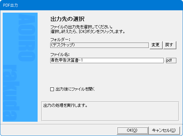The image size is (183, 136).
Task: Click the ファイル名: label
Action: click(60, 55)
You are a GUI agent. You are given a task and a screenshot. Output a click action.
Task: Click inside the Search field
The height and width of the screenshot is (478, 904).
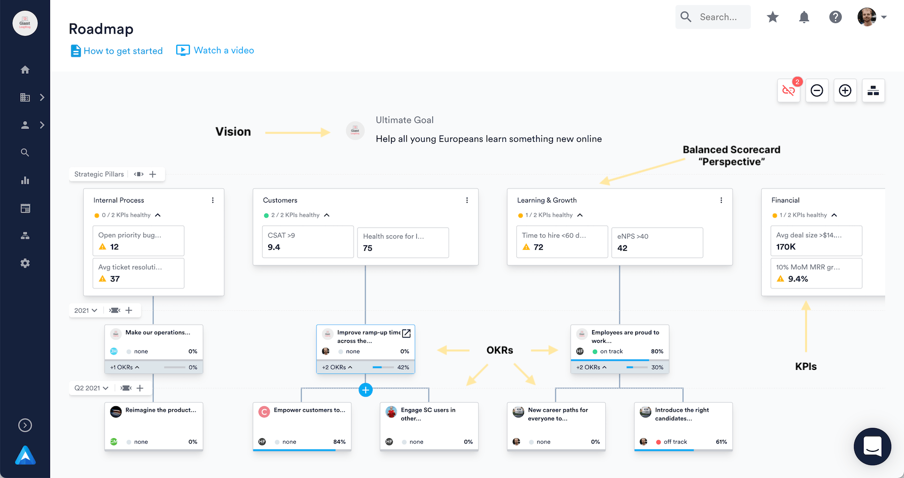coord(718,17)
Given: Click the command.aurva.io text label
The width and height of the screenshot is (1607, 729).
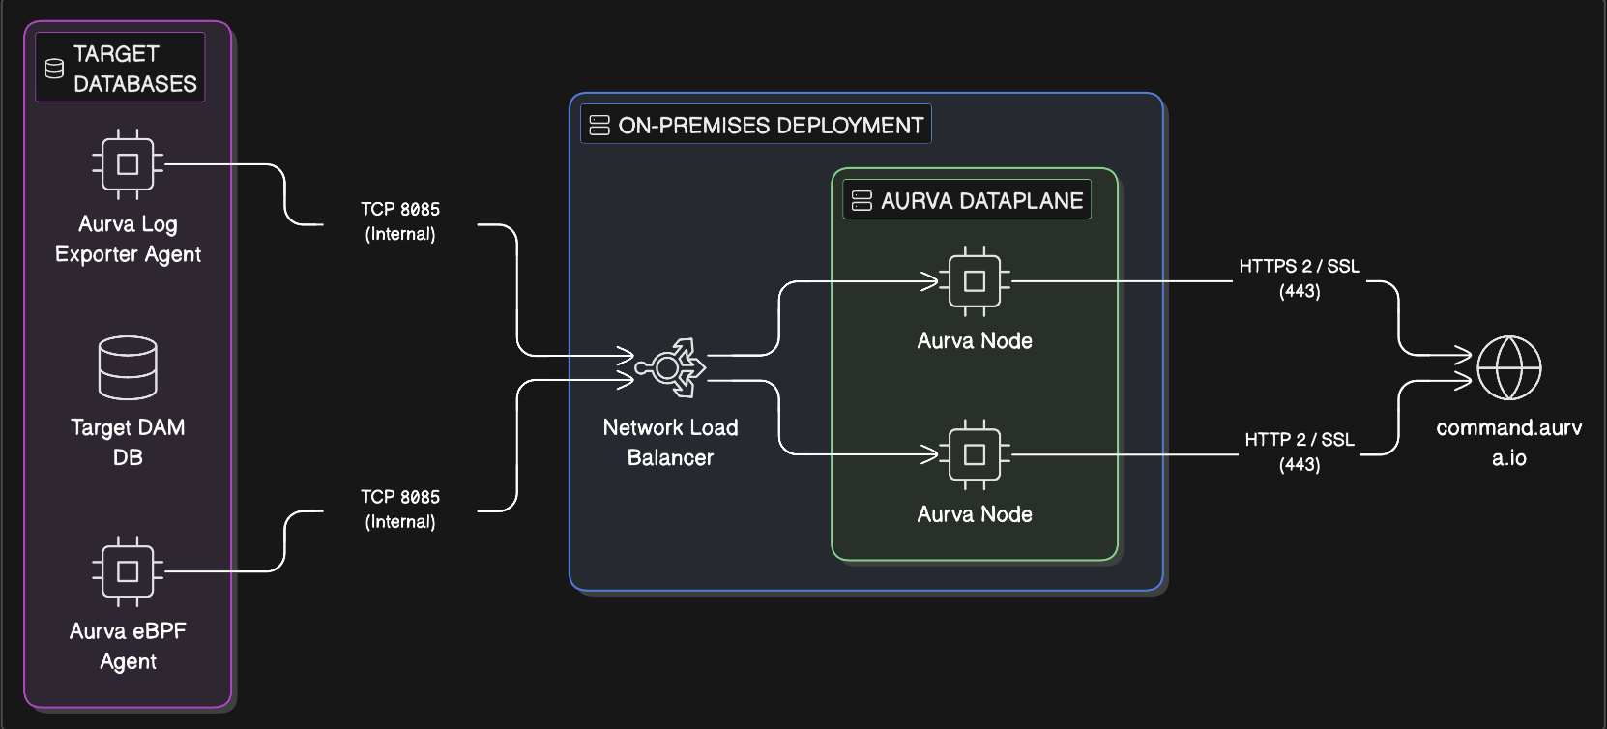Looking at the screenshot, I should click(1508, 442).

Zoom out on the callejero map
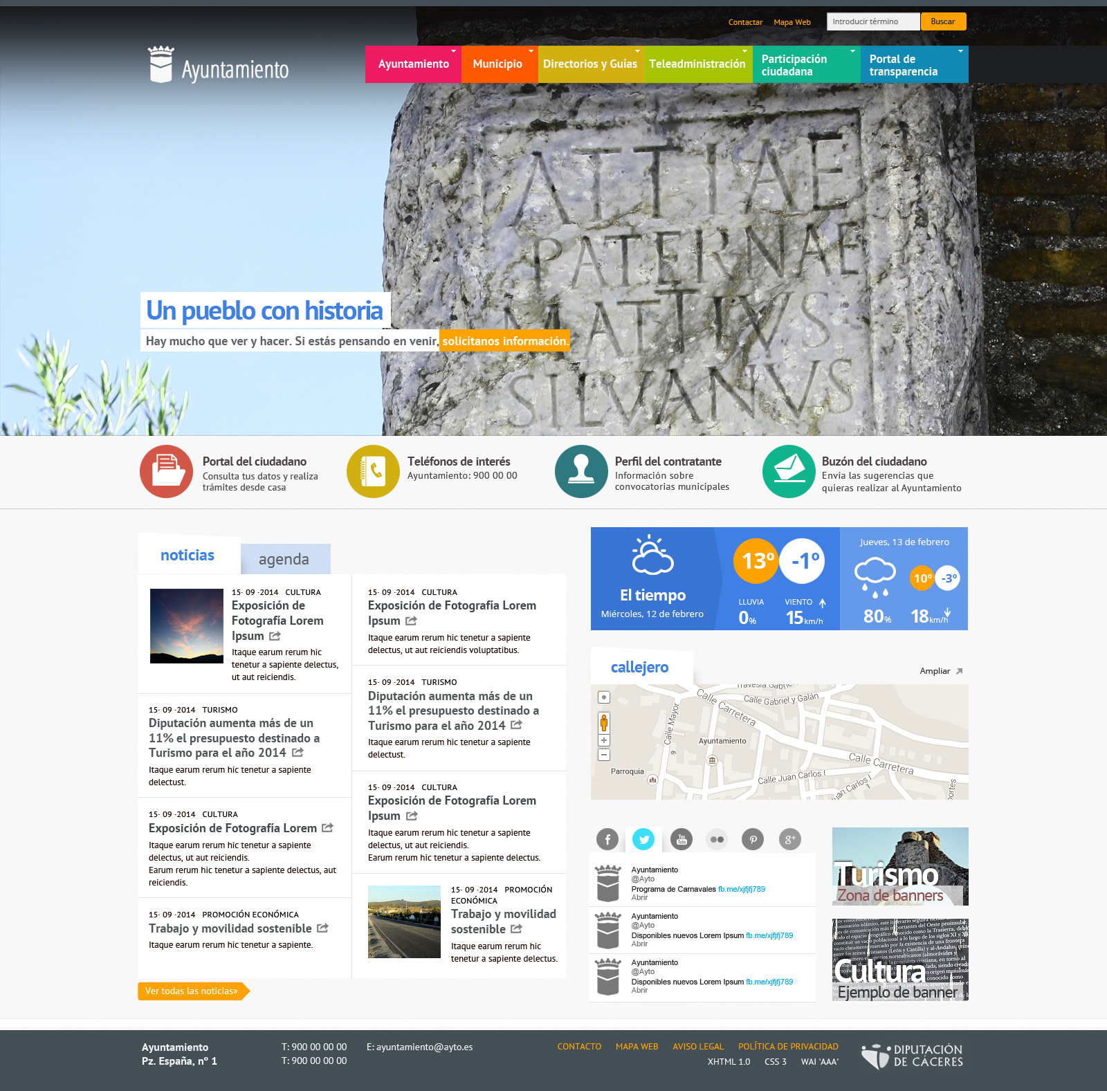pyautogui.click(x=604, y=755)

■ **Instructions for the task**: Turn every line of the entries above into a Markdown table with two columns, Row and Entry line, numbering the rows and skipping blank lines. Leave the pictures out of the table.

■ **Output for this task**:
| Row | Entry line |
|---|---|
| 1 | The image size is (183, 136). |
| 2 | Task: Click the ファイル名: label |
| 3 | Action: click(60, 55) |
| 4 | You are a GUI agent. You are given a task and a screenshot. Output a click action. |
| 5 | Task: Click inside the Search field |
| 6 | The height and width of the screenshot is (478, 904). |
| 7 | coord(718,17) |
| 8 | Given: Click the command.aurva.io text label |
| 9 | The width and height of the screenshot is (1607, 729). |
| 10 | Looking at the screenshot, I should click(1508, 442). |
| 11 | Zoom out on the callejero map |
| 12 | pyautogui.click(x=604, y=755) |